The biggest practical change buried in the new guidance is the Employer Portal requirement. If your Canadian client has never sponsored a GATS professional before, building their Employer Portal account, generating an Offer of Employment number, and getting it filed takes 5–10 business days the first time. Ask them to start that process the day the contract is signed — not the day you book your flight. Without a valid Offer of Employment number in IRCC's system, a port-of-entry GATS application will be refused.
What this means if you're planning a short Canadian assignment
For most GATS-eligible professionals, the May 15 update is good news: the rules you were already trying to meet are now written down. The exceptions are narrow but matter.
If you're a PR of Armenia or Switzerland, you just gained eligibility. Check whether your occupation appears on the Group 1 or Group 2 list and whether your contract qualifies.
If you work in a Group 2 occupation and your foreign employer owns a Canadian subsidiary, your GATS application will be refused. Talk to your employer about whether the intra-company transferee pathway, a Provincial Nominee Program nomination, or an LMIA-backed work permit is the right alternative.
If you're a senior computer specialist on a multi-person team rotating into Canada, remember the 10-entrant cap per project. The 11th specialist on the same project needs a different pathway.
If your role is in education, healthcare, recreation, culture, or sports, GATS isn't open to you. Look at LMIA-exempt categories or category-based Express Entry draws targeting your sector.
After the work permit — thinking about permanent residence
A GATS Professionals work permit is, by design, temporary. The 90-day cap inside a rolling 12-month window doesn't get you anywhere close to the Canadian work experience most permanent-residence streams require.

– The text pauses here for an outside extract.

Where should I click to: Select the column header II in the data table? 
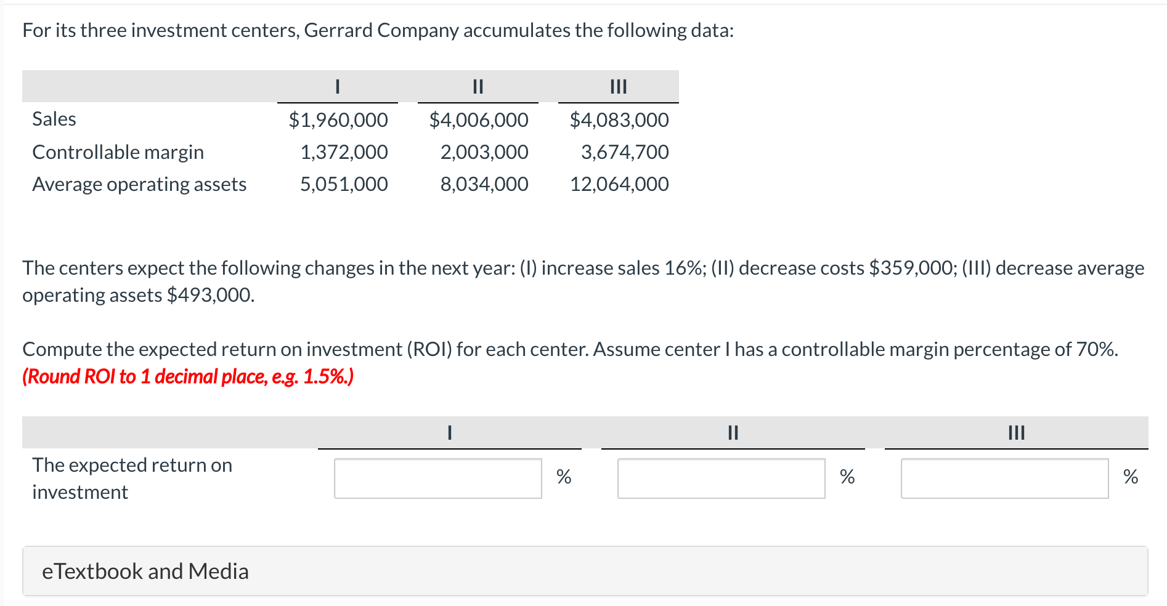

If a short GATS engagement is your first taste of working in Canada and you'd like to stay longer or settle here, your realistic paths are Express Entry's Federal Skilled Worker stream (which doesn't require Canadian work experience at all), the Provincial Nominee Program, or — once you secure a longer-term job offer — an LMIA-backed work permit that builds Canadian work experience for a future CEC application.